Tentunya, proses pencetakan itu memegang teguh azas antrian. Artinya, yang dicetak terlebih dahulu adalah pendaftar atau pemegang suket yang lebih awal. Di samping itu, Dispendukcapil juga mendahulukan warga  yang baru pertama kali mengajukan KTP-el (umur 17 tahun atau baru perekaman KTP-el), bukan yang karena hilang / rusak dan sebagainya. “Karena ini jumlahnya sangat banyak, ya memang harus menunggu. Kami tidak mencetak lebih dulu KTP-el warga yang baru daftar,”  ujarnya.

Agus menjelaskan, setelah KTP-el itu tercetak, selanjutnya Dispendukcapil mengirimkan KTP-el tersebut ke kelurahan-kelurahan untuk memudahkan warga dalam mengambilnya, sehingga warga tidak perlu ke Siola untuk mengambilnya. Hingga Jumat, Dispendukcapil sudah mengirimkan lebih dari 3 ribu – an KTP-el ke kelurahan-kelurahan. “Jadi, ini sama-sama jalan. Pencetakan dikebut dan pendistribusian ke kelurahan-kelurahan hingga sampai ke tangan pemohon / warga juga dikebut,” imbuhnya.

Nah, bagaimana cara warga mengetahui bahwa KTP-el yang diajukan nya sudah tercetak atau belum?
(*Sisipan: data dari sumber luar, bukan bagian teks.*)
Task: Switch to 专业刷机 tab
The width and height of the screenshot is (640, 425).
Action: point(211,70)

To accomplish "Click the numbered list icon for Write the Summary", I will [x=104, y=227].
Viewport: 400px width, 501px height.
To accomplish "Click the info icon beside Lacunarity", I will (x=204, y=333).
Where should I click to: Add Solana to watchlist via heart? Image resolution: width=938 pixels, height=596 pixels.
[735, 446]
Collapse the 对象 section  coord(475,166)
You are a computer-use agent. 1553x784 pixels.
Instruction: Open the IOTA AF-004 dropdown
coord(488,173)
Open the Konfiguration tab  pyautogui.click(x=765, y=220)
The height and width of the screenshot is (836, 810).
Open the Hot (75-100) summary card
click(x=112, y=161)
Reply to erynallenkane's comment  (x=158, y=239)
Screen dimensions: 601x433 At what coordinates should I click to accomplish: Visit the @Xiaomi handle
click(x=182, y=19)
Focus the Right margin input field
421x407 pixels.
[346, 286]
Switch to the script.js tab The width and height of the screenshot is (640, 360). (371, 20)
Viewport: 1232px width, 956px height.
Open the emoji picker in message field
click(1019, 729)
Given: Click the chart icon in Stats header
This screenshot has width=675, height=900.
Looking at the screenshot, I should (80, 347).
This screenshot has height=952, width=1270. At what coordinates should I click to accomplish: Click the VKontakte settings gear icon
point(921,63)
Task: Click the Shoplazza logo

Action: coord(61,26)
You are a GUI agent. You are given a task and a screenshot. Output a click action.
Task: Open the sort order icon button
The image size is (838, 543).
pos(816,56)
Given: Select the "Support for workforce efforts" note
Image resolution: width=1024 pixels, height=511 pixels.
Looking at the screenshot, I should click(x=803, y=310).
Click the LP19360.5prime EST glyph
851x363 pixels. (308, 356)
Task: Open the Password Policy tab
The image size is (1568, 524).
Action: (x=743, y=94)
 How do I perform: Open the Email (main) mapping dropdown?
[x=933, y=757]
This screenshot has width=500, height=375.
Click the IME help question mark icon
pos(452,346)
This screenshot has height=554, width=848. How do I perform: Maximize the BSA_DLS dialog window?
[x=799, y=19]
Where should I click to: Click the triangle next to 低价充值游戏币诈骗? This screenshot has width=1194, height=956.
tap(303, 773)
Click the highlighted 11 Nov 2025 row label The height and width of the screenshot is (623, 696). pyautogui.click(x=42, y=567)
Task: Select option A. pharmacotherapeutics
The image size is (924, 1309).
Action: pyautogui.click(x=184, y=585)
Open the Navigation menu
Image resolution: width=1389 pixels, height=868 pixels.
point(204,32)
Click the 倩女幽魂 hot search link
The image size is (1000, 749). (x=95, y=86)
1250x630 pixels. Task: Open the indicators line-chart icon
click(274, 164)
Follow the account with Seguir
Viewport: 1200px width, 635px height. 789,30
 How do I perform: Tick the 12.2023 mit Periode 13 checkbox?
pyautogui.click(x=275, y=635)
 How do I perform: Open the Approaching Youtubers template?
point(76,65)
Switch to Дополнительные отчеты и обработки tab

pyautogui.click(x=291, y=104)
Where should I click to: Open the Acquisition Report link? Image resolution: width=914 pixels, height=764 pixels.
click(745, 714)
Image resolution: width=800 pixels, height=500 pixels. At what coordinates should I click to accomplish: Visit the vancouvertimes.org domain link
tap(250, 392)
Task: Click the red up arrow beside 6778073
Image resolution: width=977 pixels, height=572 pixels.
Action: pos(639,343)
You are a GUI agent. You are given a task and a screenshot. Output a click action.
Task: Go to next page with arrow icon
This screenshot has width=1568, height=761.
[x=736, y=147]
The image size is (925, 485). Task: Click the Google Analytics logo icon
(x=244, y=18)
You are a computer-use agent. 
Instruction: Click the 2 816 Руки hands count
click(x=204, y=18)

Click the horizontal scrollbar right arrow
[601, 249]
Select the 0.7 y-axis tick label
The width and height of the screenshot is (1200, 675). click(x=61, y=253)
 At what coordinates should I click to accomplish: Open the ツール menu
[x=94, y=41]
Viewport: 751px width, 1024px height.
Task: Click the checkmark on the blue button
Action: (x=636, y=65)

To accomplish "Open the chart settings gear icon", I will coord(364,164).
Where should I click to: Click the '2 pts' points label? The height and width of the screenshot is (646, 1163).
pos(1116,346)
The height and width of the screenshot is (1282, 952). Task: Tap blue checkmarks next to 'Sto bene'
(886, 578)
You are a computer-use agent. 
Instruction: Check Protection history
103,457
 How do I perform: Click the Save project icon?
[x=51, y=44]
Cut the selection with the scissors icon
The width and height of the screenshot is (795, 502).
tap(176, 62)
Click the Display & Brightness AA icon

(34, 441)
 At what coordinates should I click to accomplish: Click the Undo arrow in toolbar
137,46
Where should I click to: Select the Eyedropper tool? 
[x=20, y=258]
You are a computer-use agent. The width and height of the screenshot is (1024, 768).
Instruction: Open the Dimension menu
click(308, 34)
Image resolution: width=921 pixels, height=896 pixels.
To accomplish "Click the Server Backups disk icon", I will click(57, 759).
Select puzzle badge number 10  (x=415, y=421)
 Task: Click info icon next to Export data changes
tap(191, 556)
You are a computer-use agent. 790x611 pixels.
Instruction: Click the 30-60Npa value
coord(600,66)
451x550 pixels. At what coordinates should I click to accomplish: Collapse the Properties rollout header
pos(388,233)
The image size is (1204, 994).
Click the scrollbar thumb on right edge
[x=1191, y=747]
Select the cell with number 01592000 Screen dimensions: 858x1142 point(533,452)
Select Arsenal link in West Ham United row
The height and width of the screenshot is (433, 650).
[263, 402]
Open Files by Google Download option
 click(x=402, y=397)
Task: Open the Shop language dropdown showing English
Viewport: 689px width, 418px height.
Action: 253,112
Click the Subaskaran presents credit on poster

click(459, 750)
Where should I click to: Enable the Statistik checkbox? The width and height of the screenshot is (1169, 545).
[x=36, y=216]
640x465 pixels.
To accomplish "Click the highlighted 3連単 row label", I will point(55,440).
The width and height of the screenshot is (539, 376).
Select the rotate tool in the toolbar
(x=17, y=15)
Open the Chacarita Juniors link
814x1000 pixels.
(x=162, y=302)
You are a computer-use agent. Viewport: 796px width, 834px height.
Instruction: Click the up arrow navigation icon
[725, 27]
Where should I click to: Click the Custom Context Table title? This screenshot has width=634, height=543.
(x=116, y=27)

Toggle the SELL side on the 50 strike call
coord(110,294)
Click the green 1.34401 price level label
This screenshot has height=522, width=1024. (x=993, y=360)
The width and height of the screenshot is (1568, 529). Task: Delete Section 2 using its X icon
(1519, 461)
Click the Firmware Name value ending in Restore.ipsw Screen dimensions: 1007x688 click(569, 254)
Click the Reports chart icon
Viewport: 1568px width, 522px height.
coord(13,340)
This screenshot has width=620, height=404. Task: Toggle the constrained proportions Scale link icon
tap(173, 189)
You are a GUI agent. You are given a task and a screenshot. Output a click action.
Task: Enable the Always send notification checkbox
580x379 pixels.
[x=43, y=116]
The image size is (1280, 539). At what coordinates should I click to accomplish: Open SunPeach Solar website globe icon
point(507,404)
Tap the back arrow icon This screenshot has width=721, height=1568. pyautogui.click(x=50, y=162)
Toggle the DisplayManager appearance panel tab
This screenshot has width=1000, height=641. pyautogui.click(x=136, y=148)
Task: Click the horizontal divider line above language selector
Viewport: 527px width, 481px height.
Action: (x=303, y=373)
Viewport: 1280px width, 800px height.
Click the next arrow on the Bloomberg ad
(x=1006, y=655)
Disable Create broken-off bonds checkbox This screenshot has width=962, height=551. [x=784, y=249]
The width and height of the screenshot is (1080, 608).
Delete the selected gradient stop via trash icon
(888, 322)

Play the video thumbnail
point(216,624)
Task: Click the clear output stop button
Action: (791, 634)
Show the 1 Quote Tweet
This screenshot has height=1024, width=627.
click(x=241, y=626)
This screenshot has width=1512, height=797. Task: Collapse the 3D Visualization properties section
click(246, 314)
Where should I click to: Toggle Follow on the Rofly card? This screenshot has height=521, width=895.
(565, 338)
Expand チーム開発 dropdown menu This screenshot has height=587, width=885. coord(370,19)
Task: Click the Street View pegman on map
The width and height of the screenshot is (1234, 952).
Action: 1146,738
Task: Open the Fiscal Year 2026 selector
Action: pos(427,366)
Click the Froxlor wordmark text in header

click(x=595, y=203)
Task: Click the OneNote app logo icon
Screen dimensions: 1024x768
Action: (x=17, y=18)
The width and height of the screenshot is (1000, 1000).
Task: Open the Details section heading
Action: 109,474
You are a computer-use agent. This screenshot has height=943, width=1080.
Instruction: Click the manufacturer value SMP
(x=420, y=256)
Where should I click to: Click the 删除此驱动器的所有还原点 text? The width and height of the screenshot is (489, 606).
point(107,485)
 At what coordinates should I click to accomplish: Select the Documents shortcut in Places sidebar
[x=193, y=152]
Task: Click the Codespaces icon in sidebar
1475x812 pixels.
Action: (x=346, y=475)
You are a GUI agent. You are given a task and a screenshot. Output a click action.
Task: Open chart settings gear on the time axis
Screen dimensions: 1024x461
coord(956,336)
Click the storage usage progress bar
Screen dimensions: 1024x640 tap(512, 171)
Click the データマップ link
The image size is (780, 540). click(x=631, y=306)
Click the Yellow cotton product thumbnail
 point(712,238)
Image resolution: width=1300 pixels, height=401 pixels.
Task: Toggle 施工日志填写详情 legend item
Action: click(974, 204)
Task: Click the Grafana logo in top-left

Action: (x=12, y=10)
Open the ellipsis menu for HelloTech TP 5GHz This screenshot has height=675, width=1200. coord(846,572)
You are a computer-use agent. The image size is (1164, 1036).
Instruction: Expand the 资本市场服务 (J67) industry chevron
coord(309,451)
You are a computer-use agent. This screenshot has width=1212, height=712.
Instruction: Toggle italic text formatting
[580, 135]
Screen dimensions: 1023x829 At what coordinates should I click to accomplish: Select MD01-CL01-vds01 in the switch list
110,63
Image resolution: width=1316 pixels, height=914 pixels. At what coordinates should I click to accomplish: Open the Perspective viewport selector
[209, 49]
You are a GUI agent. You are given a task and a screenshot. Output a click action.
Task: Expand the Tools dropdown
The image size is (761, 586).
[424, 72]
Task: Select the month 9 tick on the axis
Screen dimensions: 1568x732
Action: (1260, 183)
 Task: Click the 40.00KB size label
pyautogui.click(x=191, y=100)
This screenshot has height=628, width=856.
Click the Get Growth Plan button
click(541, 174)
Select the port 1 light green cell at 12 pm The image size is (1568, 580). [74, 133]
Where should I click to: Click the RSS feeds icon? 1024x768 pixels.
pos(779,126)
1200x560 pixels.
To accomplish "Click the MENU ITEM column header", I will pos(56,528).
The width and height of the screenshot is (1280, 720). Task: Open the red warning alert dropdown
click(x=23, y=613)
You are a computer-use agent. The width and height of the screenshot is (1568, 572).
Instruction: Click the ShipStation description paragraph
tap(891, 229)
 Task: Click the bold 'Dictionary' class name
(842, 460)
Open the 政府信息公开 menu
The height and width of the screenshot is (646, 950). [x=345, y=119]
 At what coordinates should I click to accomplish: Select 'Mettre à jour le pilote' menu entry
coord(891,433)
Agus menjelaskan warga bisa langsung menscan QR Code yang ada di suket masing-masing (posisi QR Code ada dibawah foto). Setelah discan, akan langsung tampil keterangan sudah dicetak atau belum. “Banyak aplikasi QR Code yang bisa di download di play store, lalu silahkan scan QR Code yang ada di suket,” katanya.

Di samping itu, apabila warga ingin mengetahui tracking proses cetak sampai ke lokasi kelurahan sesuai alamat di KTP-el nya lebih detail, maka bisa juga mendownload aplikasi “Surabaya e-ID” di play store. Setelah mendapatkan akun dan bisa masuk ke aplikasi itu, nanti bisa diklik menu takon.ID dan akan terbuka detail apakah sudah tercetak atau belum.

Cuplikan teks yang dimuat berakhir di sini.